As far as sexual acts go, the OTPHJ is probably the least great feeling. It’s like the Little Caesars of sexual contact: pretty terrible (relatively speaking), but still pretty good overall because she’s hot, and you’re ready. Given its impromptu nature, it is difficult to adequately prepare yourself to receive an OTPHJ, but there are some things you can do to maximize your chances of having a pleasurable experience. Wear comfortable boxers or boxer briefs. If you’re going to a party or to the bars and know that there are going to be a bunch of loose women running amuck, throw on your most comfortable pair of undies. My preference is anything with moisture wicking properties. It helps to reduce the friction. Also, jeans are not very conducive to these things. You want to be in shorts or slacks — the less crotch constriction, the better.

Another great thing about the OTPHJ is that you can argue it is not cheating. Hear me out here, guys. The girl in question is simply rubbing your pants. Skin does not touch skin. Therefore, you have an argument that would hold up in court. You will win this argument ten times out of ten. Once again, I don’t make the rules.

The OTPHJ is really underrated. Yes, it is basically the least amount of sexual contact you can make with another person. But to me, it’s not about what is happening in the now, it is what the OTPHJ is leading to in the future. If you are in a bar and a girl is rubbing your dick with her hand, you are almost certainly going to be rubbing that between one or both of her sets of lips later that night. It is that anticipation that makes the OTPHJ so great.

So next time you find yourself getting a little rub over your jeans, embrace it, make it yours, and enjoy yourself.

  1. Frat _Jesus

    Back in my day we had OTRHJs or Over the Robes Hand Jobs. Amazing how society changes.

    10 years ago at 5:14 pm
    1. Fratt Stairs

      So when are you planning on visiting next? feels like a couple thousand years since we’ve seen you

      10 years ago at 5:16 pm
      1. MonsterFrocker

        you’re not even a pledge bitch and your talking shit to Frat_Jesus??? Take a lap Rookie…

        10 years ago at 1:23 pm
    2. AbrahamDrinkoln

      Jesus Tapdancing Christ, Frat Jesus is back. Now all we need is that thing that rhymes with whore-ems…

      10 years ago at 8:49 pm
  2. OmegaCollections

    This is by far the most thought that had ever been placed upon the OTPHJ and I commend you for that. Well done.

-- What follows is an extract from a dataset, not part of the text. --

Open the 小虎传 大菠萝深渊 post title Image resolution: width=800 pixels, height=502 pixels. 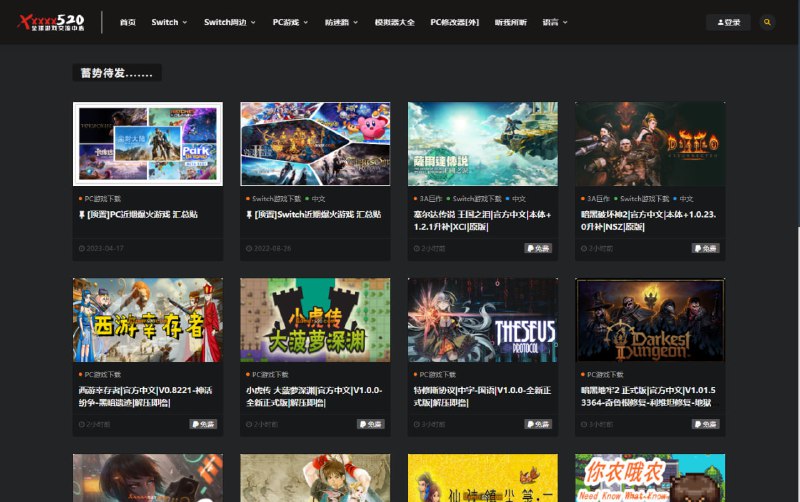tap(314, 396)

    10 years ago at 5:28 pm
  3. RARTO

    Anyone ever notice these guys love to add in “by the way this just happened to me”? I have a feeling this “bridesmaid” simply was walking in front of him and her hand bounced off his thigh.

    10 years ago at 5:36 pm
    1. nobama08_12

      anyone who says “sex is like pizza, if its bad, it’s still good” has clearly never had lil ceasars.

      10 years ago at 9:44 pm
  4. GuyWhoPointsOutTheObvious

    You know your name is The The rapist? Just make it therapist you window licker

    10 years ago at 6:07 pm
  5. fortheGipper

    Advised us to not wear jeans for a OTPHJ then tells us to enjoy getting a rub over our jeans.

    10 years ago at 6:58 pm
  6. Channel4NewsTeam

    If i’m being honest here, pretty much anything that involves a reasonably attractive lady touching my dick is alright in my book.